Le bébé de 9 mois décédé, près de la bande de Gaza, le 14 mai dernier, aurait inhalé des gaz lacrymogènes, lancés par les forces israéliennes. Le cousin du bébé à confié aux enquêteurs israéliens, que la petite fille avait succombé à une pathologie du sang, et que le chef du Hamas avait payé sa famille pour mentir aux médias.

"Nous avons beaucoup de témoignages qui mettent en doute la fiabilité de cette information" avait déclaré un porte-parole de l'armée israélienne au lendemain de la mort de l’enfant.

Le 28 mai dernier, le cousin de Leila al-Ghandour a été arrêté par Israël. Ce dernier contrôlait alors le grillage qui sépare le côté israélien du côté palestinien sur la bande de Gaza. C’est à ce moment-là qu’il a révélé la supercherie.

Le Palestinien aurait confirmé, lors de son interrogatoire, que sa mère lui a annoncé la mort sa cousine, décédée des suites d’une maladie du sang.

Il a été révélé que le bébé souffrait également de problèmes cardiaques depuis sa naissance.

Sa famille aurait convenu d'un accord avec le Hamas pour annoncer la mort du bébé à la presse.

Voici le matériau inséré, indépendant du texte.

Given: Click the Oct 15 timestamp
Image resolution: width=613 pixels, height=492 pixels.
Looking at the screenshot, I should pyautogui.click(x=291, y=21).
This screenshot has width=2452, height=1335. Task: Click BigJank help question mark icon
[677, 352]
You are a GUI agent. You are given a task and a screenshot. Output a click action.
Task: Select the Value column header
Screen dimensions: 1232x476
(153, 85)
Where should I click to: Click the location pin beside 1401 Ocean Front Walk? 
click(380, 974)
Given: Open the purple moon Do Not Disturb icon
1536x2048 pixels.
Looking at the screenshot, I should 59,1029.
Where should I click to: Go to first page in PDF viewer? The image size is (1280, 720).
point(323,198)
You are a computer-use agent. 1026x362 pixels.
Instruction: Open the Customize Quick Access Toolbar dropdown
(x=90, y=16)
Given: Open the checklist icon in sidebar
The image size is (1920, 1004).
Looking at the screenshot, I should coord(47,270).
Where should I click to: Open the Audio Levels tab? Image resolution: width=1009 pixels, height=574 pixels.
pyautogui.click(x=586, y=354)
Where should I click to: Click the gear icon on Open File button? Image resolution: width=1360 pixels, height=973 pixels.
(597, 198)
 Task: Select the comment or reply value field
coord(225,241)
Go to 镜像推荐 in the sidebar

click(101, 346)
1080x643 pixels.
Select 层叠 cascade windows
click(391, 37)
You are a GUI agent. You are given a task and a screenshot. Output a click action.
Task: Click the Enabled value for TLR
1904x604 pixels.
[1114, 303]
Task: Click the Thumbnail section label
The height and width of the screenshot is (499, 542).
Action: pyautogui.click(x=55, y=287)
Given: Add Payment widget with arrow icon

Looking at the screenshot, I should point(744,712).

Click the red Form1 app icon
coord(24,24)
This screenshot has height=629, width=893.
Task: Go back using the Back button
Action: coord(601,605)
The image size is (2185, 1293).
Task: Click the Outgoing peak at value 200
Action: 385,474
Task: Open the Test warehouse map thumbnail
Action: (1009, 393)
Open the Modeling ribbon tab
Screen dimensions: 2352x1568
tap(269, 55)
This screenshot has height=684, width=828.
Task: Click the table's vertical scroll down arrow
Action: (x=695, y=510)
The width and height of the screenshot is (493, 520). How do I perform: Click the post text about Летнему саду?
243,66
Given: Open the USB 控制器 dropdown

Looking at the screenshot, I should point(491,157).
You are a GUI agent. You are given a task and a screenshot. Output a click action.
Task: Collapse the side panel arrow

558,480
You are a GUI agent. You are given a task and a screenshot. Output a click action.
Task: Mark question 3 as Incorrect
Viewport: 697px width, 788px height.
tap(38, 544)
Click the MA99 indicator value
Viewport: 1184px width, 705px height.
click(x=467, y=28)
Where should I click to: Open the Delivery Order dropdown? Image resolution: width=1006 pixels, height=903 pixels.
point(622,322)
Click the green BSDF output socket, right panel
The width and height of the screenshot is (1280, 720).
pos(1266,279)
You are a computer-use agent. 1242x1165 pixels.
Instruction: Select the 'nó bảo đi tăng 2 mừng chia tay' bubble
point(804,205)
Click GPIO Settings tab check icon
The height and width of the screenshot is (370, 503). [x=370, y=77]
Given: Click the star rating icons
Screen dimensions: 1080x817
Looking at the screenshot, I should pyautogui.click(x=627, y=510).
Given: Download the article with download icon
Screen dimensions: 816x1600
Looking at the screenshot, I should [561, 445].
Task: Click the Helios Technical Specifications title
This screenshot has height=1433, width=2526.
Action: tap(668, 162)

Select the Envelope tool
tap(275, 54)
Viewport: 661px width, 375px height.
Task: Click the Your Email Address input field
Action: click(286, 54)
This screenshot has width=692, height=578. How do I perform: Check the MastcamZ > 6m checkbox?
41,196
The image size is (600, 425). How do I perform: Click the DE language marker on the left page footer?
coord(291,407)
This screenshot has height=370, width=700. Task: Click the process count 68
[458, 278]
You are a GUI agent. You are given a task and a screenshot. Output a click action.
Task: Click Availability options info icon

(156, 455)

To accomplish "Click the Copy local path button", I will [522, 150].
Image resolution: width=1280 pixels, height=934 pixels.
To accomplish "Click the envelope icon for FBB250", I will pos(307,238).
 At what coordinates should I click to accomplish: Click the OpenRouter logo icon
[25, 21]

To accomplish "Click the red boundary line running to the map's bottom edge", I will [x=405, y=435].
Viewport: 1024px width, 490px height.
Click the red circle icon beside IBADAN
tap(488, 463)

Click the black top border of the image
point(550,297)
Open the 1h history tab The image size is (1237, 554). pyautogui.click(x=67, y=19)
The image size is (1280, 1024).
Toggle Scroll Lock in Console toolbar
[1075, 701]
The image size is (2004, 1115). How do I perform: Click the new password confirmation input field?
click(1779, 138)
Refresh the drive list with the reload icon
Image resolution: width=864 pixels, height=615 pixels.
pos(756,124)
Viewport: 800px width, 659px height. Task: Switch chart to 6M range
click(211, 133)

Les proches de l’enfant ont déclaré que Leila avait été tué à cause des gaz lacrymogènes lancés par l’armée israélienne.

Il a avoué que pour ce mensonge, la famille aurait reçu 8000 shekels du chef du Hamas, qui contrôle la bande de Gaza.

Après la mort de la fillette, une enquête avait été ouverte. Elle visait à déterminer les antécédents médicaux de l'enfant. Mais surtout  si le gaz prétendument  inhalé aurait pu causer sa mort.

Le porte-parole du ministère de la Santé palestinienne a indiqué qu'un examen complet du dossier de la fillette était en cours. Il a ajouté que Leïla al-Ghandour ne serait pas sur la liste « des martyrs » avant la fin toutes les vérifications. De son côté, l’armée israélienne n’a pas ajouté l’enfant sur la liste des Palestiniens tués par Israël.